Charge-density studies of energetic materials: CL-20 and FOX-7.

Experimental electron densities and derived properties have been determined for the two energetic materials CL-20 (3,5,9,11-tetraacetyl-14-oxo-1,3,5,7,9,11-hexaazapentacyclo-[5.5.3.02,6.04,10.08,12]pentadecane), and FOX-7 (1,1-diamino-2,2-dinitroethylene) from single-crystal diffraction. Synchrotron data extending to high scattering angles were measured at low temperature. Low figures-of-merit and excellent residuals were obtained. The Hansen & Coppens multipole-model electron density was compared with results from theoretical calculations via structure factors simulating an experiment. Chemical bonding in the molecules is discussed and a topological analysis gives insight especially into the character of those bonds that are thought to play a key role in the decomposition of the molecules.
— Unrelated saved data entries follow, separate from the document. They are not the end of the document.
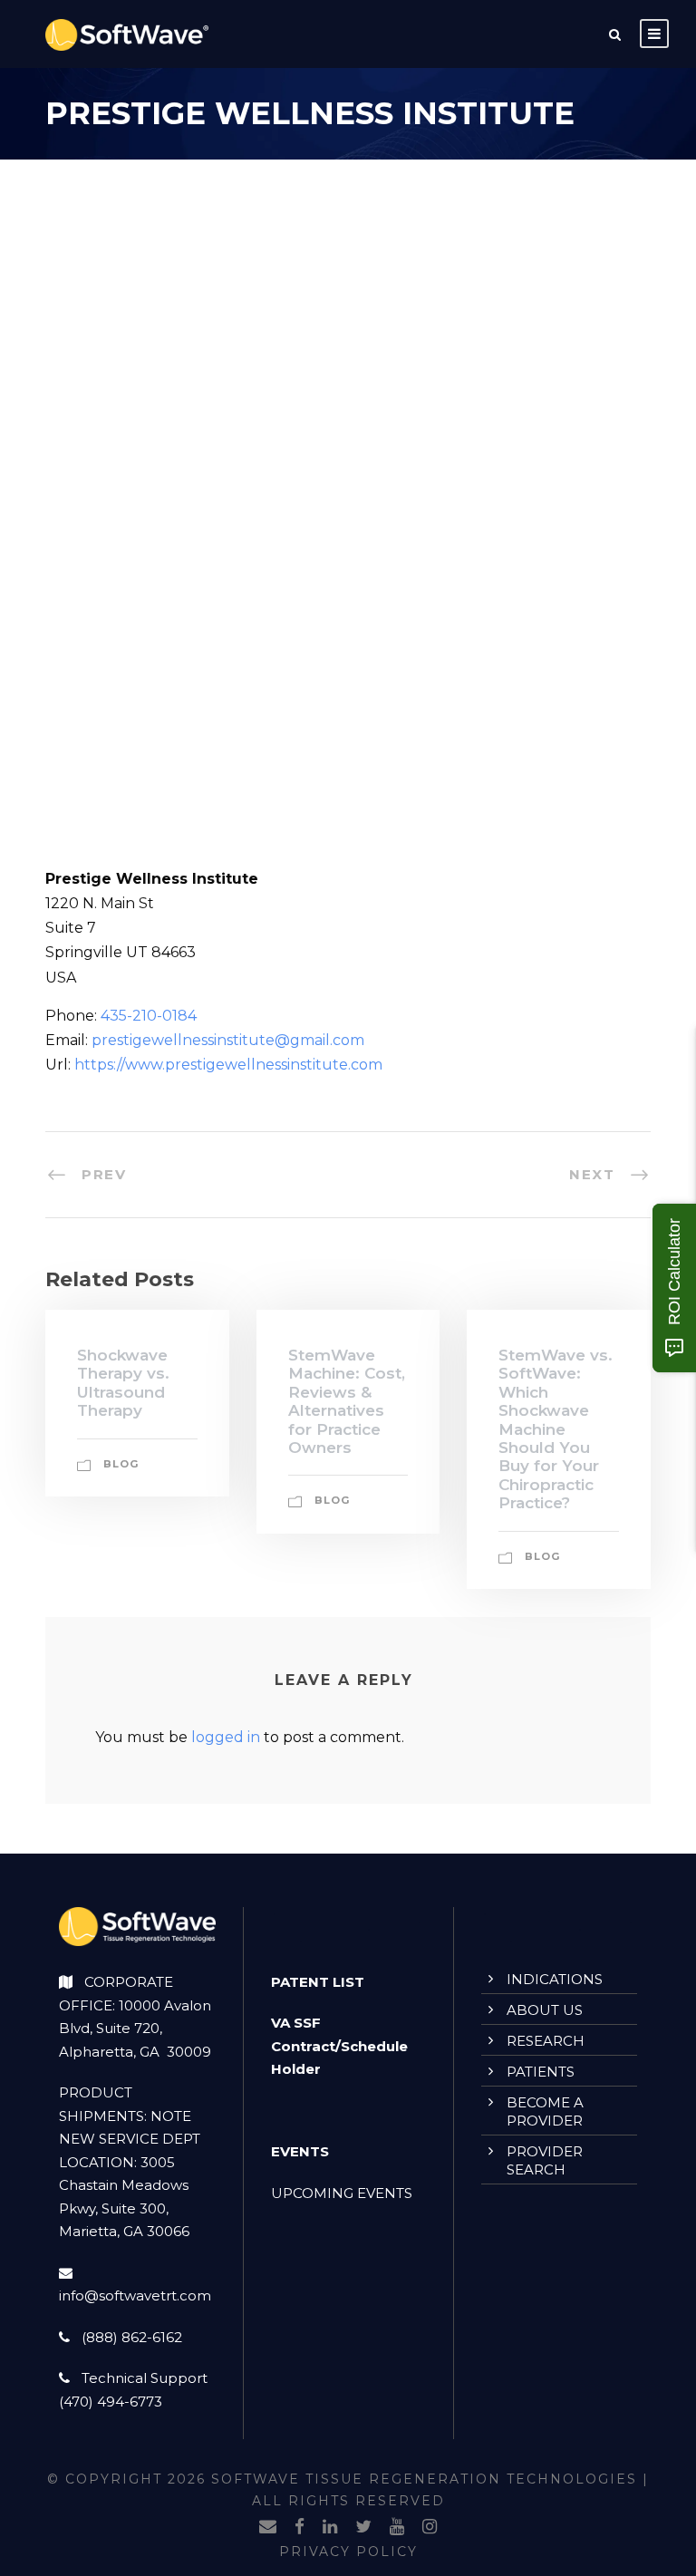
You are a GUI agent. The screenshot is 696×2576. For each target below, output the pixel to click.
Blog (121, 1463)
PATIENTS (541, 2071)
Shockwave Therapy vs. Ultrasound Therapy (123, 1382)
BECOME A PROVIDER (545, 2111)
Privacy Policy (348, 2551)
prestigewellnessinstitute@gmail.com (228, 1040)
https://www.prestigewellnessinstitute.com (228, 1064)
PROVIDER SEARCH (545, 2160)
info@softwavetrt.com (135, 2295)
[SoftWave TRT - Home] (126, 34)
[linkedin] (330, 2527)
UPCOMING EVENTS (341, 2193)
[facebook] (299, 2527)
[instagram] (429, 2527)
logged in (225, 1737)
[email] (267, 2527)
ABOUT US (545, 2010)
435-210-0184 (149, 1015)
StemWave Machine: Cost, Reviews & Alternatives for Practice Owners (346, 1401)
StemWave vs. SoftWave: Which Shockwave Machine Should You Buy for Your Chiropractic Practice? (555, 1429)
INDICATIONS (555, 1979)
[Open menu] (654, 33)
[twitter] (363, 2527)
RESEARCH (546, 2040)
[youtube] (397, 2527)
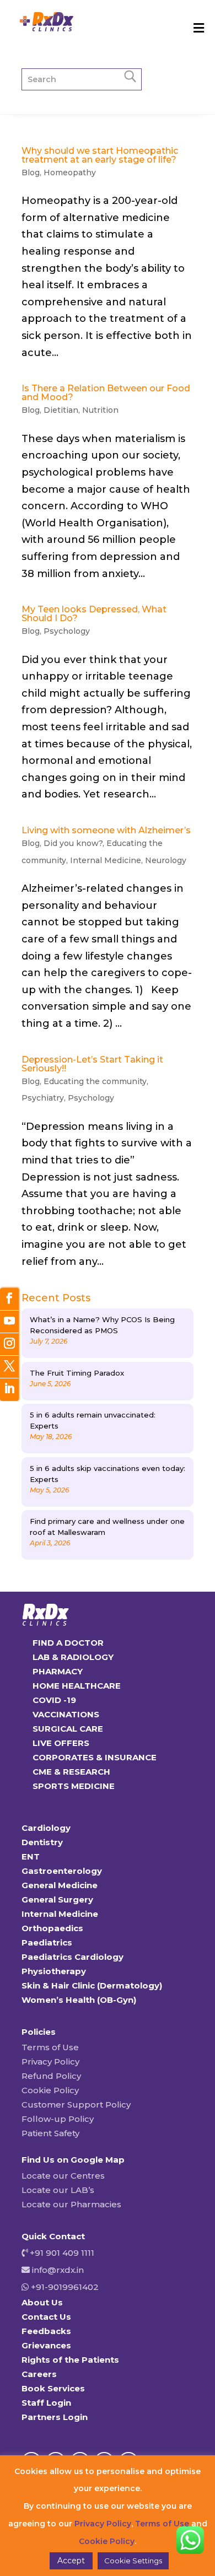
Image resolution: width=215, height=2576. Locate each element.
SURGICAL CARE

A comparison of theoretical and experimental electrostatic potentials shows no obvious evidence supporting earlier findings on other nitroheterocyclic molecules that electron-density maxima near the C-NO(2) bonds mapped on the electron-density isosurface can be correlated with impact sensitivities. For FOX-7 periodic Hartree-Fock calculations were performed to investigate the influence of the crystal field on the electron density distribution.